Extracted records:

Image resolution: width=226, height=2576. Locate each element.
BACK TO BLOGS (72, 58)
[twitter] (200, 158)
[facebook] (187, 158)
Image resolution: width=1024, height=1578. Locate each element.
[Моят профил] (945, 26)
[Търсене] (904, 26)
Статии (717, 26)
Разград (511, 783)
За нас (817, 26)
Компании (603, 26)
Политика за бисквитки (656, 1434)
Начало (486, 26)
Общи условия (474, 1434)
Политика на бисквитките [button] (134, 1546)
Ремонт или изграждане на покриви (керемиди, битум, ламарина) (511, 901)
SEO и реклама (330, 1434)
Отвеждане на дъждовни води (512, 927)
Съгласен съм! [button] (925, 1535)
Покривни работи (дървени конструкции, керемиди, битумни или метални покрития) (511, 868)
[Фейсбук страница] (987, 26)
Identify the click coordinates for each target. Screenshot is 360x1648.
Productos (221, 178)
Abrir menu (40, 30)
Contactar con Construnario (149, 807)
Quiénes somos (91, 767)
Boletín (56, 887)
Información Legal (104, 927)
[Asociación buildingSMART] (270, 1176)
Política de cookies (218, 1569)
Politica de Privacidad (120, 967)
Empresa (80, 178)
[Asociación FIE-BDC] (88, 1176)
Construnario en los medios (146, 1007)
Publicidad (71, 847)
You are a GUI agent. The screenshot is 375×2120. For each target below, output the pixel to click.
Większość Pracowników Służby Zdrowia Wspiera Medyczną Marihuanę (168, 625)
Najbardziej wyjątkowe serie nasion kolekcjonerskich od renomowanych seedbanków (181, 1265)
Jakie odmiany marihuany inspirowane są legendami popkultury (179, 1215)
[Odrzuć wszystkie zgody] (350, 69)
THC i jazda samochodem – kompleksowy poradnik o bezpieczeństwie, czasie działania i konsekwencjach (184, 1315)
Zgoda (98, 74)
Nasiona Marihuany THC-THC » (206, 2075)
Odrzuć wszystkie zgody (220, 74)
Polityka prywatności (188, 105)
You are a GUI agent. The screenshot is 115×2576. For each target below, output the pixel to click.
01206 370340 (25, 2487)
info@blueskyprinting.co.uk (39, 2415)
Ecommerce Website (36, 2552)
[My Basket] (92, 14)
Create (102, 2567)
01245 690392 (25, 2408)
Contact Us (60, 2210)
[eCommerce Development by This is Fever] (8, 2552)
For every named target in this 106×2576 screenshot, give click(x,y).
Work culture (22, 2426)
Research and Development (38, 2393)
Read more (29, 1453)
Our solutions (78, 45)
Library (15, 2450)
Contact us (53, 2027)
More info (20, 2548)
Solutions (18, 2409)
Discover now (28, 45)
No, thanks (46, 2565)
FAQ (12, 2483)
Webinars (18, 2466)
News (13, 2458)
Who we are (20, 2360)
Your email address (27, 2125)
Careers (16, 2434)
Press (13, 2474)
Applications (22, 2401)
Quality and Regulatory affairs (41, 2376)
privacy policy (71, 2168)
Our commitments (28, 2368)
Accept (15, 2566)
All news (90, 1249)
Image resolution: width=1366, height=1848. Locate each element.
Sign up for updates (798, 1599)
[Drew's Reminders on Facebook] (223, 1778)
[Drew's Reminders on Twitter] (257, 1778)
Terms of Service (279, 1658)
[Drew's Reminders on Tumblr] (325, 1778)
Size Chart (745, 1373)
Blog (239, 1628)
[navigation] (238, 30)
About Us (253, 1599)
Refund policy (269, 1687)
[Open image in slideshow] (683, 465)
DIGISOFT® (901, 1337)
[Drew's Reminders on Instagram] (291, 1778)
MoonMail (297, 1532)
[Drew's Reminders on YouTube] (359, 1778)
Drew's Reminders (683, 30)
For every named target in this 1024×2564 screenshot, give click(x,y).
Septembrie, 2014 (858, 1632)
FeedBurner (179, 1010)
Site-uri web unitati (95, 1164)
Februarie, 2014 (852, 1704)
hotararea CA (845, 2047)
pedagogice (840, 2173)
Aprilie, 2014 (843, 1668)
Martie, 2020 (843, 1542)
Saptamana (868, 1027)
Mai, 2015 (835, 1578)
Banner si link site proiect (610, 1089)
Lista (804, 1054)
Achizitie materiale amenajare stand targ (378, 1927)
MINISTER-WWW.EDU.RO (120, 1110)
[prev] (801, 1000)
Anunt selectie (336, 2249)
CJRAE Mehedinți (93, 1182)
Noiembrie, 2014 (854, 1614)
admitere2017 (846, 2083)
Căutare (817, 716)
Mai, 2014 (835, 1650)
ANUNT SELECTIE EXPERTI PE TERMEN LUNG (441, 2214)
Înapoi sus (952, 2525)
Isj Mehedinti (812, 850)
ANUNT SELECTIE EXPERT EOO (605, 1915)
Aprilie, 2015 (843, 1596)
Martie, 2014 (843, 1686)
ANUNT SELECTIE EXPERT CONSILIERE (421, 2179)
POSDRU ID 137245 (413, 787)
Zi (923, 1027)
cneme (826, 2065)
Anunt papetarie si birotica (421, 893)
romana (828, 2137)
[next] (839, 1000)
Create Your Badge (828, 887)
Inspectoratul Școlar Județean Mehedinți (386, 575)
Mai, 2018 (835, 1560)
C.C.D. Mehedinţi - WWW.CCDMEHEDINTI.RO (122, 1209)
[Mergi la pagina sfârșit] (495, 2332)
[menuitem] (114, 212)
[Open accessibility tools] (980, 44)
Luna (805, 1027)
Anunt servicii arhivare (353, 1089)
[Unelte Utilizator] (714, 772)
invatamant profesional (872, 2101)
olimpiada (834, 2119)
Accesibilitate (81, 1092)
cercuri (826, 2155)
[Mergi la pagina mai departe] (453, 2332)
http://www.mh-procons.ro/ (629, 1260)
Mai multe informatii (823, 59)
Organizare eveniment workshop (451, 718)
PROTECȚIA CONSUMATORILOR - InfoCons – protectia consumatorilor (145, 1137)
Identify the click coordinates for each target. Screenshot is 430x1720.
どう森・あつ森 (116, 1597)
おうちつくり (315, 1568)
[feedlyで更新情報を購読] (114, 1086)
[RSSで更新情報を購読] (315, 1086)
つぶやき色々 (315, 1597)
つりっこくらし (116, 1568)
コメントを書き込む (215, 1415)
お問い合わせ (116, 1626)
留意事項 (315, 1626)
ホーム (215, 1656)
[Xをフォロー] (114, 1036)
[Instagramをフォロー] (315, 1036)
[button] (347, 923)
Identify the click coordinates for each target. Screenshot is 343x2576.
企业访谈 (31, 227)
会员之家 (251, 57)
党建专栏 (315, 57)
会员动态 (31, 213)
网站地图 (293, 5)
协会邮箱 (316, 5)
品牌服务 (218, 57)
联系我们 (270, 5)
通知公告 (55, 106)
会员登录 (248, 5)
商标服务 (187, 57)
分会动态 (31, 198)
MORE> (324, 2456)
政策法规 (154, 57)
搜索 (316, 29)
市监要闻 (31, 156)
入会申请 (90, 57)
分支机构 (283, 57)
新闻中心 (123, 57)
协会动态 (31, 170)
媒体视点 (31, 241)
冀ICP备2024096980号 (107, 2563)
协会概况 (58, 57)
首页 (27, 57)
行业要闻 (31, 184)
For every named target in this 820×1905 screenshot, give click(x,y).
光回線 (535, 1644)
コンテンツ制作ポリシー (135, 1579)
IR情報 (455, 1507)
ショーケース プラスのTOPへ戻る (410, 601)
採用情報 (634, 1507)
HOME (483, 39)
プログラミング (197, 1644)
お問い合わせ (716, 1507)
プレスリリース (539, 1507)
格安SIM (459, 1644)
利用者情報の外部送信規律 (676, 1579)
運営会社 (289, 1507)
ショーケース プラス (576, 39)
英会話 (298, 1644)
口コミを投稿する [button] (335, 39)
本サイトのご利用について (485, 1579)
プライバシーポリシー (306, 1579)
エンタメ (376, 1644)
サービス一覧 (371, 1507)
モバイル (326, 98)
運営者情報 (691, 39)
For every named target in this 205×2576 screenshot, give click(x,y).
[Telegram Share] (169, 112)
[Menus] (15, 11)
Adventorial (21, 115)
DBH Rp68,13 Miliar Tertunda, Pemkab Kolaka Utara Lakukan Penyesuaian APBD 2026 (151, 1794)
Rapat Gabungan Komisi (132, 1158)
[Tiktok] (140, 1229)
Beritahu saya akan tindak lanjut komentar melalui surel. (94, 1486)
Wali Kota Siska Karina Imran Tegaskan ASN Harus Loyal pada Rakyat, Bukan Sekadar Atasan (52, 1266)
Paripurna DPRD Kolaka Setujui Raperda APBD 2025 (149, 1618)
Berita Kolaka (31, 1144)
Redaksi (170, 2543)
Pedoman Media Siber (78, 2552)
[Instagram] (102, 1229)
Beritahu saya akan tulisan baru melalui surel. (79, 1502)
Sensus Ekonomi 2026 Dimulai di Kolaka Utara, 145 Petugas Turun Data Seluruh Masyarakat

REQUIRED WORK — Among the lines above, repeat exactly those from the line with "Image resolution: width=1366, height=1848." to the line with "Organizare eveniment workshop (451, 718)", counting both ends.

RESULT FOR THIS TASK —
Image resolution: width=1366, height=1848. Locate each element.
Sign up for updates (798, 1599)
[Drew's Reminders on Facebook] (223, 1778)
[Drew's Reminders on Twitter] (257, 1778)
Terms of Service (279, 1658)
[Drew's Reminders on Tumblr] (325, 1778)
Size Chart (745, 1373)
Blog (239, 1628)
[navigation] (238, 30)
About Us (253, 1599)
Refund policy (269, 1687)
[Open image in slideshow] (683, 465)
DIGISOFT® (901, 1337)
[Drew's Reminders on Instagram] (291, 1778)
MoonMail (297, 1532)
[Drew's Reminders on YouTube] (359, 1778)
Drew's Reminders (683, 30)
For every named target in this 1024×2564 screenshot, give click(x,y).
Septembrie, 2014 (858, 1632)
FeedBurner (179, 1010)
Site-uri web unitati (95, 1164)
Februarie, 2014 (852, 1704)
hotararea CA (845, 2047)
pedagogice (840, 2173)
Aprilie, 2014 (843, 1668)
Martie, 2020 (843, 1542)
Saptamana (868, 1027)
Mai, 2015 (835, 1578)
Banner si link site proiect (610, 1089)
Lista (804, 1054)
Achizitie materiale amenajare stand targ (378, 1927)
MINISTER-WWW.EDU.RO (120, 1110)
[prev] (801, 1000)
Anunt selectie (336, 2249)
CJRAE Mehedinți (93, 1182)
Noiembrie, 2014 (854, 1614)
admitere2017 (846, 2083)
Căutare (817, 716)
Mai, 2014 (835, 1650)
ANUNT SELECTIE EXPERTI PE TERMEN LUNG (441, 2214)
Înapoi sus (952, 2525)
Isj Mehedinti (812, 850)
ANUNT SELECTIE EXPERT EOO (605, 1915)
Aprilie, 2015 (843, 1596)
Martie, 2014 (843, 1686)
ANUNT SELECTIE EXPERT CONSILIERE (421, 2179)
POSDRU ID 137245 (413, 787)
Zi (923, 1027)
cneme (826, 2065)
Anunt papetarie si birotica (421, 893)
romana (828, 2137)
[next] (839, 1000)
Create Your Badge (828, 887)
Inspectoratul Școlar Județean Mehedinți (386, 575)
Mai, 2018 (835, 1560)
C.C.D. Mehedinţi - WWW.CCDMEHEDINTI.RO (122, 1209)
[Mergi la pagina sfârșit] (495, 2332)
[menuitem] (114, 212)
[Open accessibility tools] (980, 44)
Luna (805, 1027)
Anunt servicii arhivare (353, 1089)
[Unelte Utilizator] (714, 772)
invatamant profesional (872, 2101)
olimpiada (834, 2119)
Accesibilitate (81, 1092)
cercuri (826, 2155)
[Mergi la pagina mai departe] (453, 2332)
http://www.mh-procons.ro/ (629, 1260)
Mai multe informatii (823, 59)
Organizare eveniment workshop (451, 718)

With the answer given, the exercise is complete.